17. The above judgment is squarely applicable to the case on hand. Therefore, A.1 committed the offence without premeditation, in the heat of the moment. From the evidence, it is clear that A.1 was provoked gravely and suddenly. While the accused did not intend to cause bodily harm that was likely to cause death, he had the knowledge that the injury was likely to cause death. Therefore, the appellant is liable to be punished under Section 304, Part II of the IPC.
18. Accordingly, the conviction and sentence imposed on the appellant for the offence under Section 302 of I.P.C cannot be sustained and are liable to be set aside. However, the appellant is liable to be convicted for the offence punishable under Section 304 Part II of I.P.C.
19. In view of the above, the conviction and sentence imposed on the appellant in S.C.No.56 of 2018, dated 08.03.2023, on the file of the learned Additional District and Sessions Judge, Virudhunagar, are set aside and the appellant is convicted for the offence under Section 304 Part II of I.P.C and is sentenced to undergo five years Rigorous Imprisonment and to pay a fine of Rs.5,000/- in default, to undergo six months Rigorous Imprisonment.

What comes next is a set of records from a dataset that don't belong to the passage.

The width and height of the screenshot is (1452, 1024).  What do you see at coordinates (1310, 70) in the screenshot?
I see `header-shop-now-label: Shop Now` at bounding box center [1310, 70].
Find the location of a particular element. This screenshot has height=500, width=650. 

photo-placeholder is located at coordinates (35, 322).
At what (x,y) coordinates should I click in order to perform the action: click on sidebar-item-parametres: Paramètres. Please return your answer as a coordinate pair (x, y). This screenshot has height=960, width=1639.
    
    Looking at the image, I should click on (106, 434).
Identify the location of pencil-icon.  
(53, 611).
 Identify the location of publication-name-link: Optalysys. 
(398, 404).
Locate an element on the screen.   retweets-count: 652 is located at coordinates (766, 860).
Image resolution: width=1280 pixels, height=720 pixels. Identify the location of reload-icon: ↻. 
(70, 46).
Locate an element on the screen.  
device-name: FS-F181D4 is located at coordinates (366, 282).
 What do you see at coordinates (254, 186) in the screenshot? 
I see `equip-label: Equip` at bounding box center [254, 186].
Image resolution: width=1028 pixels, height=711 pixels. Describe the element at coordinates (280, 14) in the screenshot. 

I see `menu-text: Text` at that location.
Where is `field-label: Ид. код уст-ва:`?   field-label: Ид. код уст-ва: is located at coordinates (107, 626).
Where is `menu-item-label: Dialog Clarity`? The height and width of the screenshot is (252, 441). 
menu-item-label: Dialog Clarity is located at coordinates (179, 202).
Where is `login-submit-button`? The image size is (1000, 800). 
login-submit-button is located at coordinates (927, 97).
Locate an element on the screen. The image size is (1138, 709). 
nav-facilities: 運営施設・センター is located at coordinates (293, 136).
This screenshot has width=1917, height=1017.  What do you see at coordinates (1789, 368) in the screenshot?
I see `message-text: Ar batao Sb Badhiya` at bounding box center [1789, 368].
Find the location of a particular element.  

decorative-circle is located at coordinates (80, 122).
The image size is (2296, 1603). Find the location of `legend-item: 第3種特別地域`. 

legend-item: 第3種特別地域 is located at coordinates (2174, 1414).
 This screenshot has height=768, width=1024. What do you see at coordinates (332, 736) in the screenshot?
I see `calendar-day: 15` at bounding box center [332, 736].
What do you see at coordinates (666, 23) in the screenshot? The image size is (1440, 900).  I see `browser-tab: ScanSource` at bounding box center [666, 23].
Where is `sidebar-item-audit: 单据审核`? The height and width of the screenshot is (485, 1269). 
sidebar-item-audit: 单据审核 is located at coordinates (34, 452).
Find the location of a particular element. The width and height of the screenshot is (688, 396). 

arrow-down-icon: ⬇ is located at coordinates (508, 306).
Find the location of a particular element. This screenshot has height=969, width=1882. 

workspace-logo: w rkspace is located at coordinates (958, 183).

20. Accordingly, the Criminal Appeal is partly allowed. It is also made clear that if the appellant already paid the fine, it shall be adjusted towards the fine amount imposed by this Court. The sentences of imprisonment shall run concurrently. The period of imprisonment already undergone by the appellant shall be set off as per Section 428 of Cr.P.C. The respondent is directed to secure the accused and produce him before the Trial Court for taking further steps in accordance with law.